March 13, 2010
BY JOHN A. TORRES
Backers of a state bill that would provide a chance at freedom for children sentenced to long prison sentences are growing confident as the proposed legislation made it through a crucial Senate committee this week, further clearing the way for a possible vote by lawmakers.
The Second Chance for Children in Prison Act, the brainchild of Florida State University law professor Paolo Annino, would bring back the possibility of parole for children who were sentenced to more than 10 years in prison before they turned 15. The children must have served at least eight years, must be determined to have been rehabilitated, and must not have any disciplinary reports for the previous two years, among other requirements.
Annino sent a congratulatory e-mail to staffers and supporters after learning of this week's 6-1 vote.
The bill, which passed unanimously through the Florida House Public Safety and Domestic Security Committee earlier this month, now has to go through the House and Senate's Criminal Justice Appropriations Committee.
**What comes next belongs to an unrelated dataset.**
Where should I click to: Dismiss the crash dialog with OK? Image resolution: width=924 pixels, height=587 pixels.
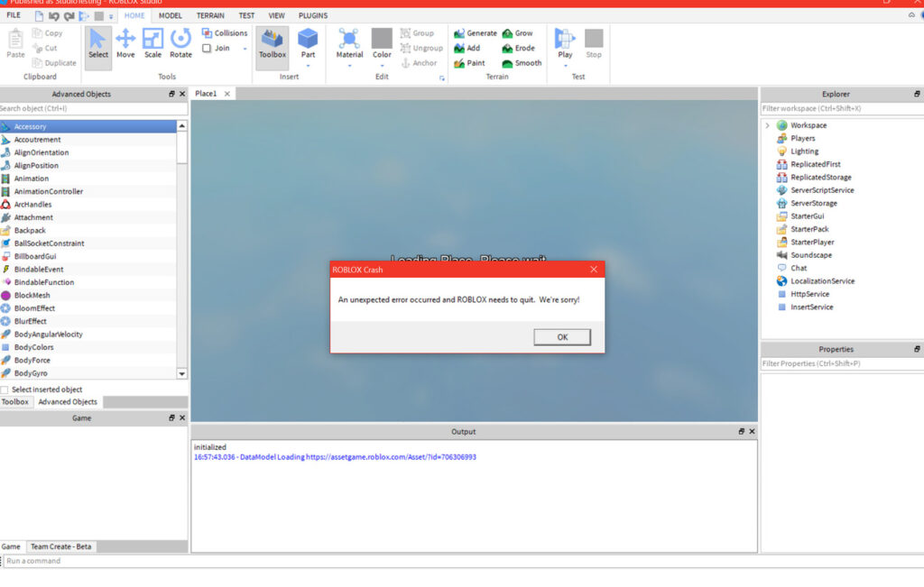click(x=562, y=336)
"This bill allows redemption for those who made mistakes as children and gives them a second chance in life," said supporter Sheila Hopkins, associate director for social concerns for the Florida Catholic Conference in Tallahassee.
The sponsors of the separate but identical bills -- Rep. Michael Weinstein and Sen. Arthenia Joyner -- both serve on the Criminal Justice Appropriations Committee.
"In terms of saving the state money and still ensuring public safety, allowing the parole commission the ability to review cases of inmates sentenced as juveniles age 15 and younger who meet certain qualifications and have demonstrated they can be rehabilitated fits into the new paradigm of re-entry," Hopkins said.
The bill could directly affect a brother and sister from Port St. John who were sentenced to 18 years in prison followed by a lifetime of probation after gunning down their father's girlfriend in 1999.
Catherine Jones, now 24, was 13 when she and her then-12-year-old brother Curtis Jones originally were charged with first-degree murder in the shooting death of 29-year-old Nicole Speights. They pleaded guilty to second-degree murder. Catherine Jones is due out in six years, and Curtis Jones is scheduled for release from prison in about seven years because of another infraction.
Last year, Catherine Jones told FLORIDA TODAY that the murder was part of a plot to kill Speights, their father and another relative because the children were being sexually abused by the other relative.
Some documents support her claim, including reports from the Department of Children and Families that found indications of sexual abuse in the home. The other relative is a registered sex offender who reportedly lives in Brevard County.
"Curtis told me he is praying for passage of the bill," Annino said earlier this month.